-- How to complete this task --
Omit all images, then repeat exactly the lines below from the one containing "835x1039 pixels. At" through the one containing "Open Running Windows", both ends included.

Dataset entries
----------------------------------------
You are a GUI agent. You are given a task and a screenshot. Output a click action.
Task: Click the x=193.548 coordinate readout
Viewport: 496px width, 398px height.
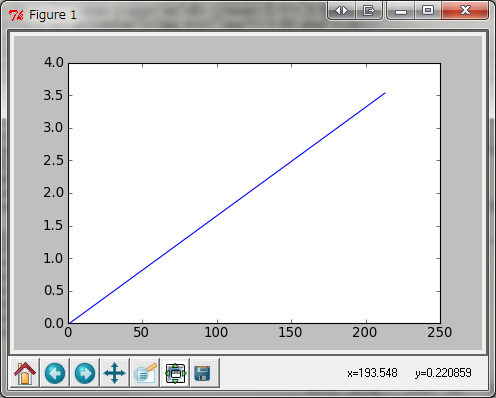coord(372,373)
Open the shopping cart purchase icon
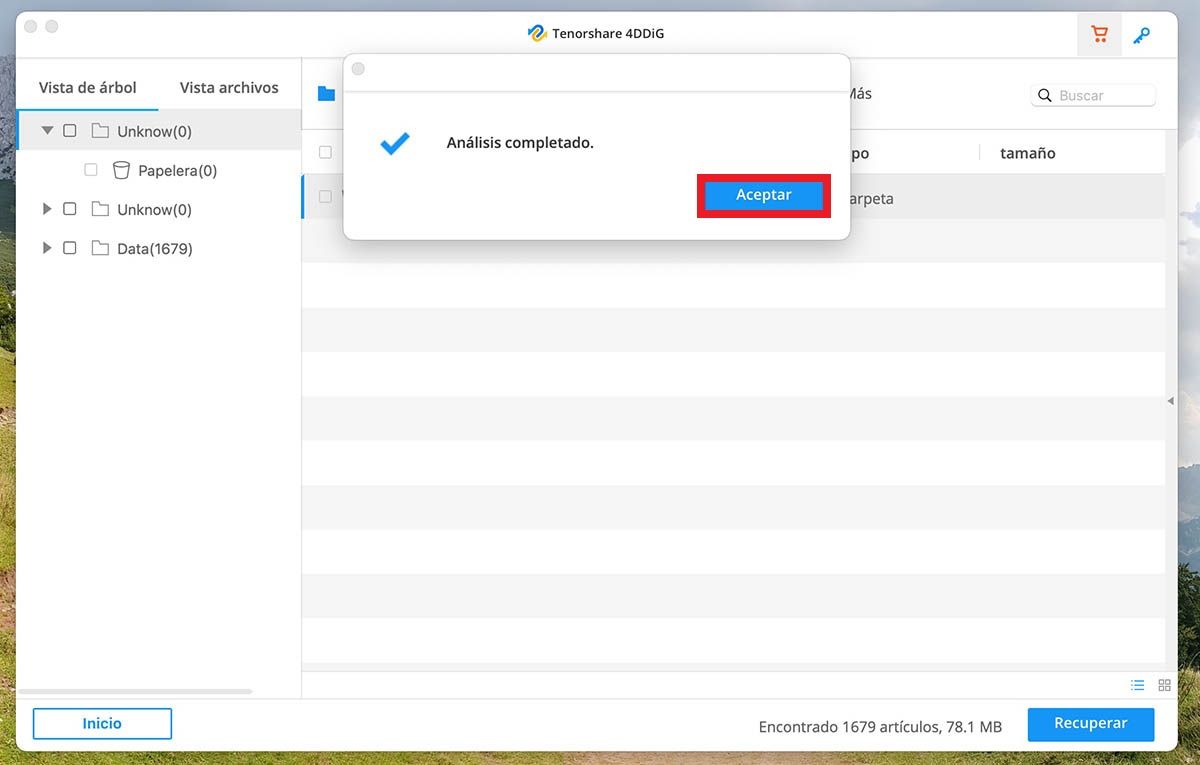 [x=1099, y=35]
----------------------------------------
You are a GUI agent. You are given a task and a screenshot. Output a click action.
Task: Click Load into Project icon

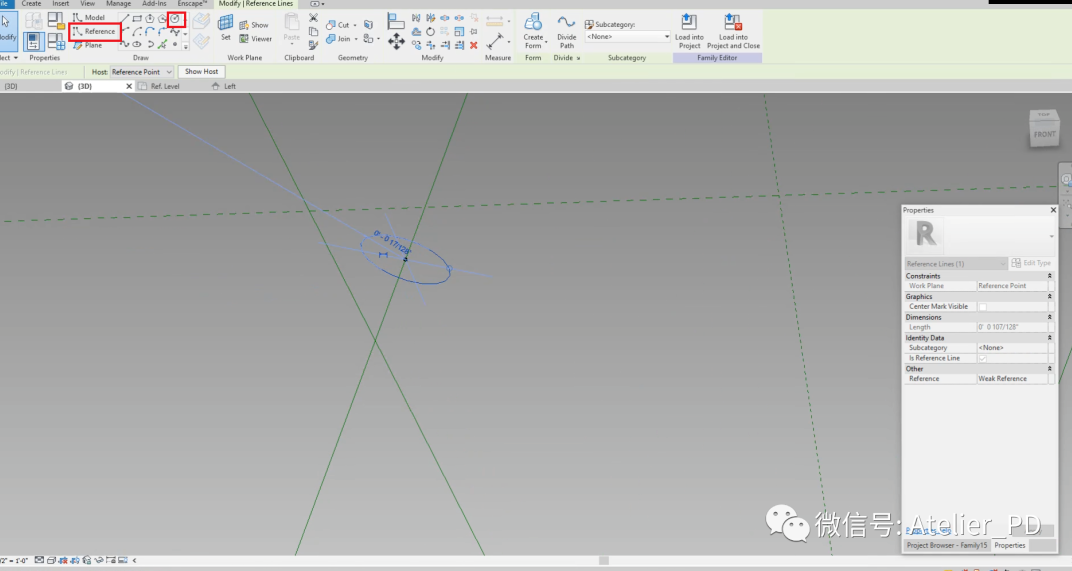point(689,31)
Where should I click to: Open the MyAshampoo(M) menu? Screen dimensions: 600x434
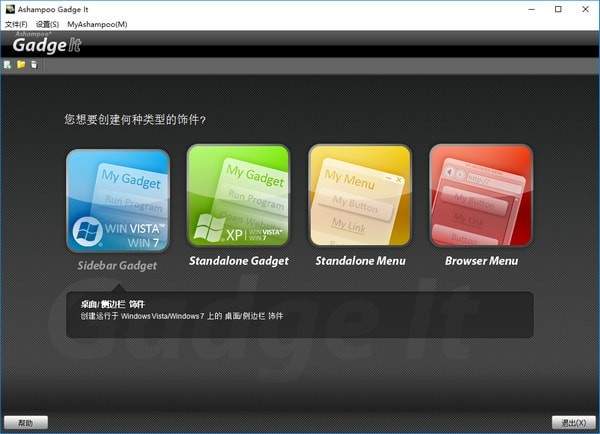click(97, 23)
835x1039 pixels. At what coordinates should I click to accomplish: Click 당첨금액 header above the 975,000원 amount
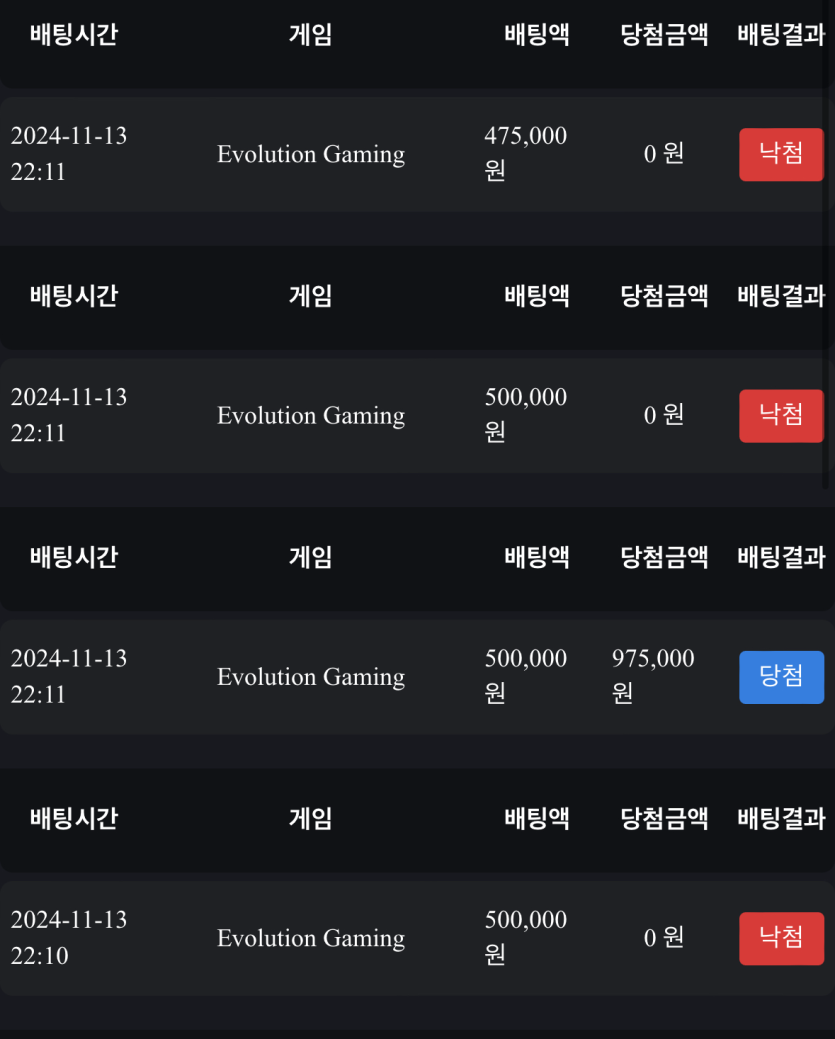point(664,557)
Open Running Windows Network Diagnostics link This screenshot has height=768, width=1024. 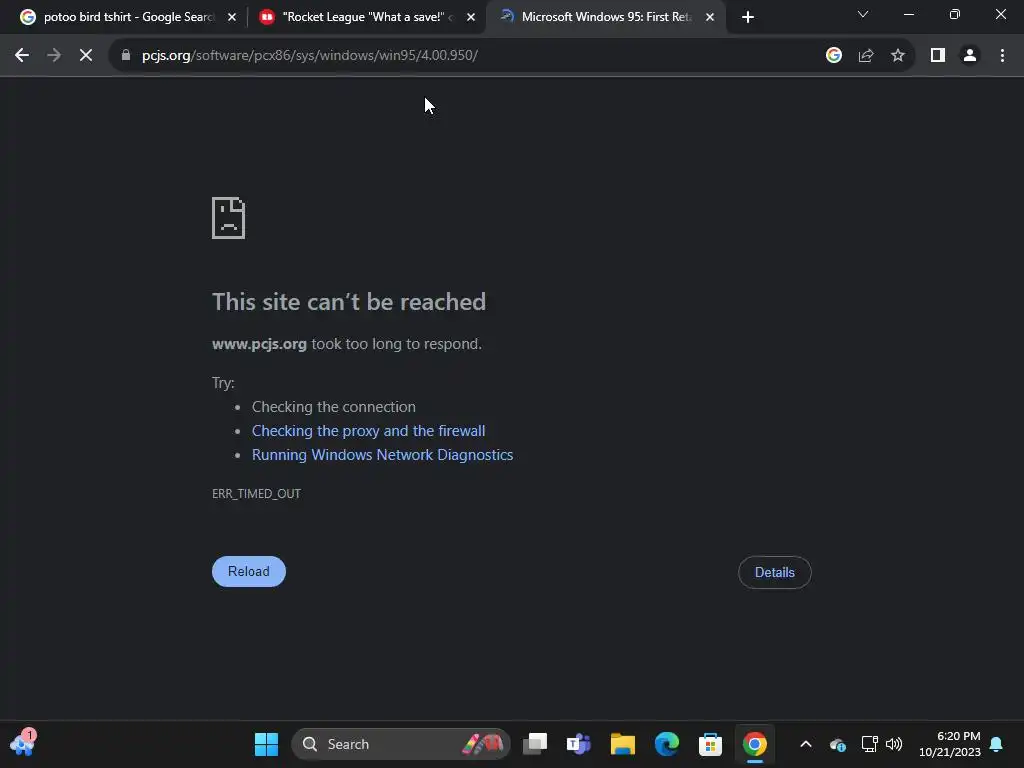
----------------------------------------
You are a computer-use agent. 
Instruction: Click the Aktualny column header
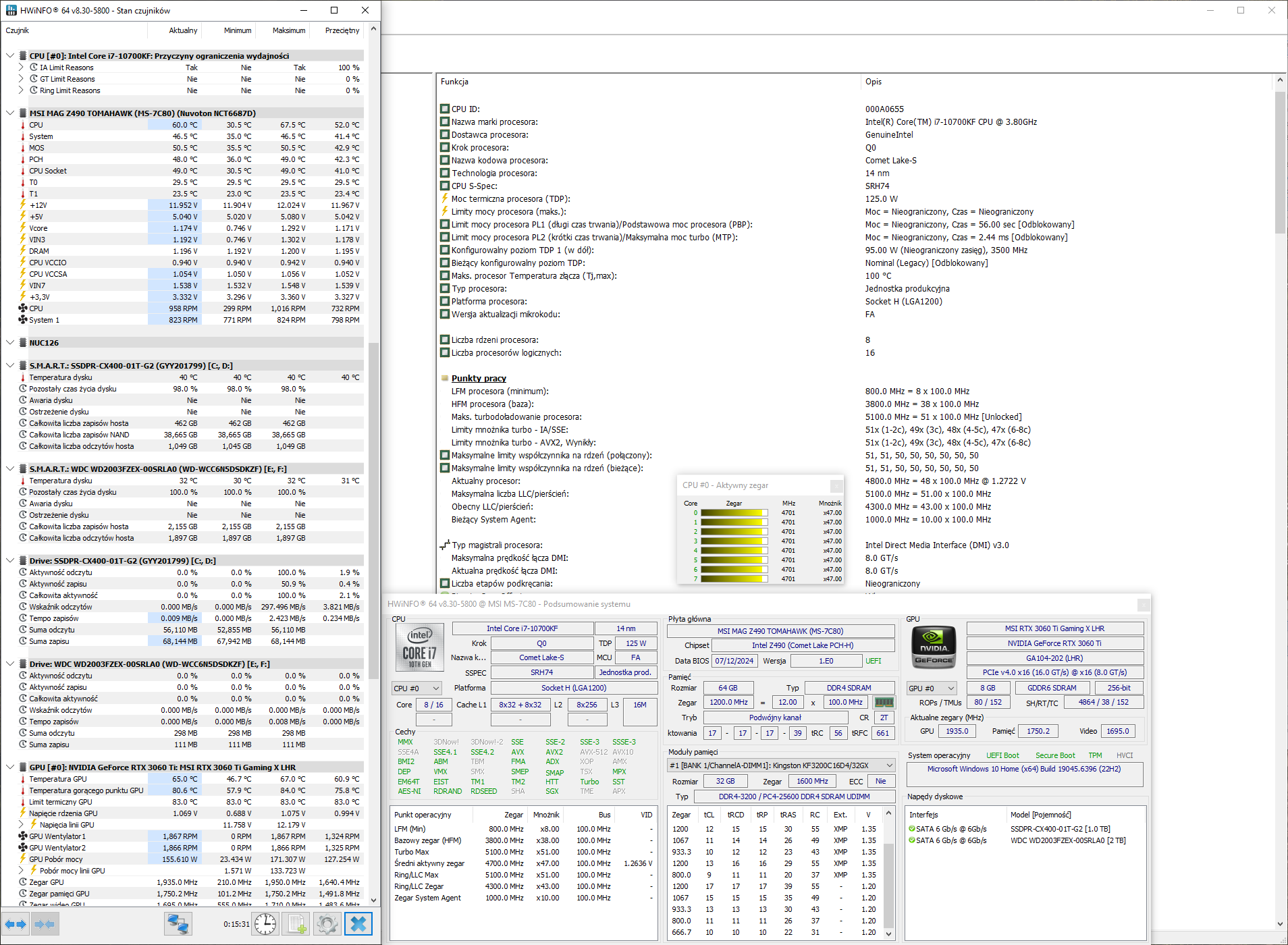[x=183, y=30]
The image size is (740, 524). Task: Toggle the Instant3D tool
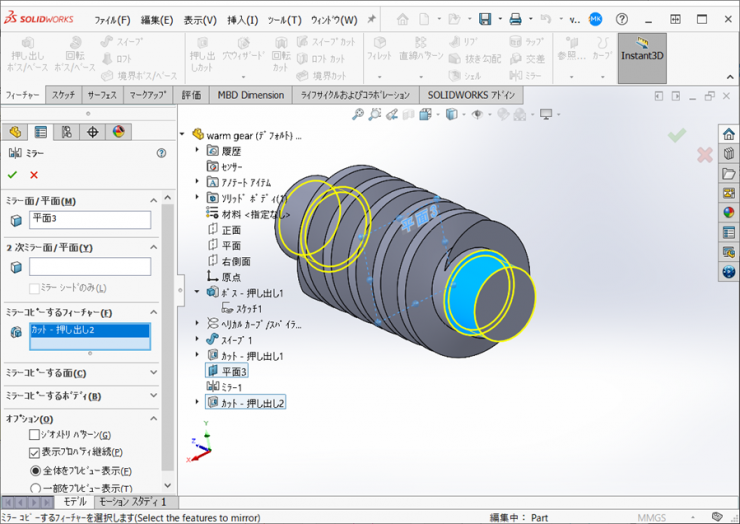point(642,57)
----------------------------------------
-- Answer for this exercise --
835x1039 pixels. At what coordinates should I click to accomplish: Click 당첨금액 header above the 975,000원 amount
point(664,557)
Open Running Windows Network Diagnostics link This screenshot has height=768, width=1024. 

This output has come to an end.